* WHAT YOU WILL DO *
Starting with the line containing "allow [313, 777]" and going on through the line containing "(492, 314).", switch "Tubing" to "Hose". Write out only those lines, with everything else left unchanged.

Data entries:

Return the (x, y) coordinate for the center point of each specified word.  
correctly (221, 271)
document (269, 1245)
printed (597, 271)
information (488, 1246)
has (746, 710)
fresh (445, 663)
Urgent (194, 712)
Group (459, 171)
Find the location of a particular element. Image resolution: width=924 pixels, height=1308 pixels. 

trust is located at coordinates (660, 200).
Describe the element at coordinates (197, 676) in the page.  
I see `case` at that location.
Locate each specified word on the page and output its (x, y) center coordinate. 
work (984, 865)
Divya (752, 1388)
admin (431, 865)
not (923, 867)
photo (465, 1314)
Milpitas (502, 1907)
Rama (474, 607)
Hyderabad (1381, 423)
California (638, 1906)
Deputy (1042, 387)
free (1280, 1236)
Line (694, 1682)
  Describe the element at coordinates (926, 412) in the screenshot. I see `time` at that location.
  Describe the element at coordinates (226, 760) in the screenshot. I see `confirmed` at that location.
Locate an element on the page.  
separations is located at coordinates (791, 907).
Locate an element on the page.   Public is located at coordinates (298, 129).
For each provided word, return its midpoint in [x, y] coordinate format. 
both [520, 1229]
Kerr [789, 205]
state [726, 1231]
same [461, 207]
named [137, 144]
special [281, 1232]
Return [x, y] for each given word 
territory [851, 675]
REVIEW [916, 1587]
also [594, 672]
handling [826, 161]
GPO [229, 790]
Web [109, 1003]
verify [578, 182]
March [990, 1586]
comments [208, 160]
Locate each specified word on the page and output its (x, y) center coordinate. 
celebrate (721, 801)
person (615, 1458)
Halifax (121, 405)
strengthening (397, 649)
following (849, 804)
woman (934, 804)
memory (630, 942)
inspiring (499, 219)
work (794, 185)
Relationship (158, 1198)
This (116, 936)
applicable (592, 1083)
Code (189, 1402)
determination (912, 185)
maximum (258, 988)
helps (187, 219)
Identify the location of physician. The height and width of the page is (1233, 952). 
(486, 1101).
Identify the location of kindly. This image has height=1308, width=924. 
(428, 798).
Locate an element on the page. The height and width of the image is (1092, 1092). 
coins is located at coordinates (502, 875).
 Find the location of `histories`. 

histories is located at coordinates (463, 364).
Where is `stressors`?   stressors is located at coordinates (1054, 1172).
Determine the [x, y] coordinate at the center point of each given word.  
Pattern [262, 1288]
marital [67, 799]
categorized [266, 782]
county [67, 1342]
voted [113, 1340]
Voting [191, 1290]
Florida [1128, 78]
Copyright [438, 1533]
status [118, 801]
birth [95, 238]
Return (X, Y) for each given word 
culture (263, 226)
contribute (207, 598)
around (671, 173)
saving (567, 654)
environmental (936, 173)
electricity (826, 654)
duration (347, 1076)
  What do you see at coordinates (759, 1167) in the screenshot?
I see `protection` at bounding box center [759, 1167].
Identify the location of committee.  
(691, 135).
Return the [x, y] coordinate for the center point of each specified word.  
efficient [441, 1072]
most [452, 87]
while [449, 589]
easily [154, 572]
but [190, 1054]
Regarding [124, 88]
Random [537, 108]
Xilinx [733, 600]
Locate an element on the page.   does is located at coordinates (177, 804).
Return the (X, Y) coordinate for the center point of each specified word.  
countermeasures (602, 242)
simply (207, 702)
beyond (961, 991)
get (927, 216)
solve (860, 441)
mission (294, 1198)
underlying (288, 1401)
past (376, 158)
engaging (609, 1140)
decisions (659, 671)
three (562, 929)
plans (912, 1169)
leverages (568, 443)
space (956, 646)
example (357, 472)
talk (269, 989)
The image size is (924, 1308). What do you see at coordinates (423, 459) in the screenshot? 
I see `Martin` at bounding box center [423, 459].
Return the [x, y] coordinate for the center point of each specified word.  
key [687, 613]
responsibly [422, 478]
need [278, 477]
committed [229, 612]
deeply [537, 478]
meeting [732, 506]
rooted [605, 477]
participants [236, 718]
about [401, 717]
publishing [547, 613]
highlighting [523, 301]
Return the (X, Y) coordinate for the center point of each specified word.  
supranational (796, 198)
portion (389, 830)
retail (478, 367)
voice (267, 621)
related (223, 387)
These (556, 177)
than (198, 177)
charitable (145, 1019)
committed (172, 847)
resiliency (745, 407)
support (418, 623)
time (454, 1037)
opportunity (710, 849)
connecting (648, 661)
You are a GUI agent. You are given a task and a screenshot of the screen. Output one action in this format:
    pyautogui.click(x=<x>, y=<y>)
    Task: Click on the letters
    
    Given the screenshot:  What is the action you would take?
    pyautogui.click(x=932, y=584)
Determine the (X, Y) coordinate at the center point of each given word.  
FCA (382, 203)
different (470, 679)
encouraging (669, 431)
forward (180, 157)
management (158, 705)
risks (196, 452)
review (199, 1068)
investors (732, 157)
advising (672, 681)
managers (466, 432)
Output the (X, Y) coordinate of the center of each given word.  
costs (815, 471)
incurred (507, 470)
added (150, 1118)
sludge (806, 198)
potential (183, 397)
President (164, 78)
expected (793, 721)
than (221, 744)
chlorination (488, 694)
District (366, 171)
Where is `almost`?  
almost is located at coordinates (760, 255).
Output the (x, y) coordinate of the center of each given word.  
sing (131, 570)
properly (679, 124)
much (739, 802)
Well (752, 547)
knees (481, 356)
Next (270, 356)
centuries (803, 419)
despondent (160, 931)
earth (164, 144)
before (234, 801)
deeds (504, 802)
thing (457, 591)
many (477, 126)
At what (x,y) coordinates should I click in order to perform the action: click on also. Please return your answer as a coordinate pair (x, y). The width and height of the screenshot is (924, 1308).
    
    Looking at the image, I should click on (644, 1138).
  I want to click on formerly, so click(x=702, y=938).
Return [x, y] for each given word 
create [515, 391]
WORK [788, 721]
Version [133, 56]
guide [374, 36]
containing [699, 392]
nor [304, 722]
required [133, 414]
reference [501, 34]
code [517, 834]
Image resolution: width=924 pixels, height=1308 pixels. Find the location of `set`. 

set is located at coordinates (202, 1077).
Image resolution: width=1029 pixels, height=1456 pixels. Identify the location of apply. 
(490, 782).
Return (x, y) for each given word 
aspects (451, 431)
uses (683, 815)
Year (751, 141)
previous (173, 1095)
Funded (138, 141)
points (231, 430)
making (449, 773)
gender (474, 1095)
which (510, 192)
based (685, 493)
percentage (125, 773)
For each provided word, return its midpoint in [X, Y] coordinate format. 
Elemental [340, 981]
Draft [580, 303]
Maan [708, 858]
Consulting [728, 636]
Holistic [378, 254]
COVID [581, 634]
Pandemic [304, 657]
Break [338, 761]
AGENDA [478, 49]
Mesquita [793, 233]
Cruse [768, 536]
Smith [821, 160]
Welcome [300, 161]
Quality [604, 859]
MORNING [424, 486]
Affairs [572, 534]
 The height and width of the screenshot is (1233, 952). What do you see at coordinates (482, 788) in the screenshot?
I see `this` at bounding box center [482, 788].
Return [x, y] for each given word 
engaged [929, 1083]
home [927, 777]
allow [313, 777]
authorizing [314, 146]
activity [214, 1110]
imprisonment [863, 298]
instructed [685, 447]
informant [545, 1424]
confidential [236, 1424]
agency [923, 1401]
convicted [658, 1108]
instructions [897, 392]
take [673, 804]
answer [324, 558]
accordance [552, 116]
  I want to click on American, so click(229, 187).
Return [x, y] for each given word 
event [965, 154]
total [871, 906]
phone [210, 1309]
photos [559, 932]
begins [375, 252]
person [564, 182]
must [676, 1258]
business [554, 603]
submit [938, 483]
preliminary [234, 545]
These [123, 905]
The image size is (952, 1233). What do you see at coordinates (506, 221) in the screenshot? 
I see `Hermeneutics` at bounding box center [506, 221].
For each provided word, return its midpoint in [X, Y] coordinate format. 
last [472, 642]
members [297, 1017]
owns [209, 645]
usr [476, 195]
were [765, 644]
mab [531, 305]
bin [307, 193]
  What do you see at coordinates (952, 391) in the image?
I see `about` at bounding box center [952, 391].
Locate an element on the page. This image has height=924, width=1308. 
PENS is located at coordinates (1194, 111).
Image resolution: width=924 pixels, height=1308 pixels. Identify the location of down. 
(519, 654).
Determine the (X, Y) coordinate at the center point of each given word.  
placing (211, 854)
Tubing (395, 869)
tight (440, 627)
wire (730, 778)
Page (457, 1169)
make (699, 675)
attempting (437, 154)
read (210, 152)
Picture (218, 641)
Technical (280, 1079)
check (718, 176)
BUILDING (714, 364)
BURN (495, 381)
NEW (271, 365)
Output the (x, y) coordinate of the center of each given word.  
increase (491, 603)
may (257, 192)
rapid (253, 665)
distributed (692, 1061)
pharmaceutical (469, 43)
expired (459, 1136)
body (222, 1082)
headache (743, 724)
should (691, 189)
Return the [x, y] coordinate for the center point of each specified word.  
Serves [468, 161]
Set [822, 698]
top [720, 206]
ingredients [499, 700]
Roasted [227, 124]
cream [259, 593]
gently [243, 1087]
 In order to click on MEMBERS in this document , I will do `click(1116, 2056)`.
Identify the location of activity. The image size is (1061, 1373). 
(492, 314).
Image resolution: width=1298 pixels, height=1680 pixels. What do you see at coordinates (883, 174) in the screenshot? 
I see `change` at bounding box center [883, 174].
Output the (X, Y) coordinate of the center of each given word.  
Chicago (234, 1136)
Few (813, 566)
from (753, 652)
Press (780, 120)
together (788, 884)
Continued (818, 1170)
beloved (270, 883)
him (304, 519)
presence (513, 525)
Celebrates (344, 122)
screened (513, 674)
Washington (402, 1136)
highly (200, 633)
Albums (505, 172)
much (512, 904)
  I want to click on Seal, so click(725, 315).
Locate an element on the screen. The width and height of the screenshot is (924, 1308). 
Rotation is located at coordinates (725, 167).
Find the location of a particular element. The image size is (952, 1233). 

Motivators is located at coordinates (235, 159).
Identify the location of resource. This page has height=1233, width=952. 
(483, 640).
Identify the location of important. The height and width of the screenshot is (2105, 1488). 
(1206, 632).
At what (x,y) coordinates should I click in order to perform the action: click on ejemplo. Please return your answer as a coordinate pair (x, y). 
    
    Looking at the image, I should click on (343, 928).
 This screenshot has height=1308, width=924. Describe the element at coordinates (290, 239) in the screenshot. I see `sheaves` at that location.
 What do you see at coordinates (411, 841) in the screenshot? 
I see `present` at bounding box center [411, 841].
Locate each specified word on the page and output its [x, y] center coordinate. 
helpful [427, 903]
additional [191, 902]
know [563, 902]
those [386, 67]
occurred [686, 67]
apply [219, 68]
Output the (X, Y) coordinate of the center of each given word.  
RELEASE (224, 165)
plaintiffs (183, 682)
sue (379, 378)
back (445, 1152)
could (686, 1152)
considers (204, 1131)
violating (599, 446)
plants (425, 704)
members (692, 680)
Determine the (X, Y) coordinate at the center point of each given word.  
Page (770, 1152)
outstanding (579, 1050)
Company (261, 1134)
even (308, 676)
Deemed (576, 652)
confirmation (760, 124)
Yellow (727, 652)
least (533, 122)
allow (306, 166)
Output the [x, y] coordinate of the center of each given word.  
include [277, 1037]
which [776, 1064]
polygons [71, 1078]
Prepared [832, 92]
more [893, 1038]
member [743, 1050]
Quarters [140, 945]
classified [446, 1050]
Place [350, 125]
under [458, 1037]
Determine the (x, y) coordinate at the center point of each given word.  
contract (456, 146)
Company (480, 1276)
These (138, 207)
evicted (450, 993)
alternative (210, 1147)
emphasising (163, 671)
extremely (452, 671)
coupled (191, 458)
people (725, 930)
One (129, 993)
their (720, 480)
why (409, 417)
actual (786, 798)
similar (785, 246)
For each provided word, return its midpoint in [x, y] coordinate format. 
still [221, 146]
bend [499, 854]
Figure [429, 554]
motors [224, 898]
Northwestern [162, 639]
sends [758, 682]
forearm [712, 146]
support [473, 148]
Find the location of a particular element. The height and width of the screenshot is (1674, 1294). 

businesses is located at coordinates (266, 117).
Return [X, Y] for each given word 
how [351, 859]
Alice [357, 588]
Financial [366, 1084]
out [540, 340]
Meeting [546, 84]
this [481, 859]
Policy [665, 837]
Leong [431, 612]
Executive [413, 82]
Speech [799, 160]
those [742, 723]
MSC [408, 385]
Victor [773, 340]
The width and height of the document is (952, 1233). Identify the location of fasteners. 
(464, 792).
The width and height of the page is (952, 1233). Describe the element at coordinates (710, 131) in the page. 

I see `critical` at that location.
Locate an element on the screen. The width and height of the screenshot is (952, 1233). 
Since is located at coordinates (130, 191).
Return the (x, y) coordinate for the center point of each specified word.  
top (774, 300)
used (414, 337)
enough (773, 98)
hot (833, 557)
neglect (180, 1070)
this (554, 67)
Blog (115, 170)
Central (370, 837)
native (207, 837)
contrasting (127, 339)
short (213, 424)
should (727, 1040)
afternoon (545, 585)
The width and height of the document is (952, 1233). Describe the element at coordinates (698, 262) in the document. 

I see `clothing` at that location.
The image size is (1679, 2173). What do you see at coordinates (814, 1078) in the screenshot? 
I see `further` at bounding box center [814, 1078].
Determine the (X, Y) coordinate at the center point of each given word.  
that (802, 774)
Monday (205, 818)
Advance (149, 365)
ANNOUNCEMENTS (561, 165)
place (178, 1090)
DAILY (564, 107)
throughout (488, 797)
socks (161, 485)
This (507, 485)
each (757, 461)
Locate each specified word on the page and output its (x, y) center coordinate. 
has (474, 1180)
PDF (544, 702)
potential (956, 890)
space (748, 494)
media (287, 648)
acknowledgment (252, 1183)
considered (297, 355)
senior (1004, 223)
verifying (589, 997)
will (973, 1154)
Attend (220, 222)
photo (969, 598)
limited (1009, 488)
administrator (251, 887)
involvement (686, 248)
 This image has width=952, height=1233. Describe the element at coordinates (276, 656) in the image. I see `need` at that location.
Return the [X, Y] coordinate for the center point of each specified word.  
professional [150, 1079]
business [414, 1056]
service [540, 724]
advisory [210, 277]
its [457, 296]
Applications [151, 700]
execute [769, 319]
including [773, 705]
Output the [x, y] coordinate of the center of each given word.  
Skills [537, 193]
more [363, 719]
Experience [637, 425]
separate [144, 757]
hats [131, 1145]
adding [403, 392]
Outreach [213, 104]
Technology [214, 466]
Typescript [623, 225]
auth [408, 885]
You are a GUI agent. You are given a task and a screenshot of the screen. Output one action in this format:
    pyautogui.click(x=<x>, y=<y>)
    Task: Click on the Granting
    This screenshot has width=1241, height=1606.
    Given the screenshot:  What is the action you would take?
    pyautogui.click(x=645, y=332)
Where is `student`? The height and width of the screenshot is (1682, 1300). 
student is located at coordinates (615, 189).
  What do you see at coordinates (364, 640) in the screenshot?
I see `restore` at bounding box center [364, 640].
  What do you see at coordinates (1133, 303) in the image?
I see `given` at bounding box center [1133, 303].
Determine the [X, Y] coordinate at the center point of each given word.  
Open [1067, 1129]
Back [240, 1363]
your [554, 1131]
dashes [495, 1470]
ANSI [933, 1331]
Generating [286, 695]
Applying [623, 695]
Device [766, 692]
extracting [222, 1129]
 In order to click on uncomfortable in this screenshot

* SOLVED PROBLEM *
allow [313, 777]
authorizing [314, 146]
activity [214, 1110]
imprisonment [863, 298]
instructed [685, 447]
informant [545, 1424]
confidential [236, 1424]
agency [923, 1401]
convicted [658, 1108]
instructions [897, 392]
take [673, 804]
answer [324, 558]
accordance [552, 116]
  I want to click on American, so click(229, 187).
Return [x, y] for each given word 
event [965, 154]
total [871, 906]
phone [210, 1309]
photos [559, 932]
begins [375, 252]
person [564, 182]
must [676, 1258]
business [554, 603]
submit [938, 483]
preliminary [234, 545]
These [123, 905]
The image size is (952, 1233). What do you see at coordinates (506, 221) in the screenshot? 
I see `Hermeneutics` at bounding box center [506, 221].
For each provided word, return its midpoint in [X, Y] coordinate format. 
last [472, 642]
members [297, 1017]
owns [209, 645]
usr [476, 195]
were [765, 644]
mab [531, 305]
bin [307, 193]
  What do you see at coordinates (952, 391) in the image?
I see `about` at bounding box center [952, 391].
Locate an element on the page. This image has height=924, width=1308. 
PENS is located at coordinates (1194, 111).
Image resolution: width=924 pixels, height=1308 pixels. Identify the location of down. 
(519, 654).
Determine the (X, Y) coordinate at the center point of each given word.  
placing (211, 854)
Hose (395, 869)
tight (440, 627)
wire (730, 778)
Page (457, 1169)
make (699, 675)
attempting (437, 154)
read (210, 152)
Picture (218, 641)
Technical (280, 1079)
check (718, 176)
BUILDING (714, 364)
BURN (495, 381)
NEW (271, 365)
Output the (x, y) coordinate of the center of each given word.  
increase (491, 603)
may (257, 192)
rapid (253, 665)
distributed (692, 1061)
pharmaceutical (469, 43)
expired (459, 1136)
body (222, 1082)
headache (743, 724)
should (691, 189)
Return the [x, y] coordinate for the center point of each specified word.  
Serves [468, 161]
Set [822, 698]
top [720, 206]
ingredients [499, 700]
Roasted [227, 124]
cream [259, 593]
gently [243, 1087]
 In order to click on MEMBERS in this document , I will do `click(1116, 2056)`.
Identify the location of activity. The image size is (1061, 1373). 
(492, 314).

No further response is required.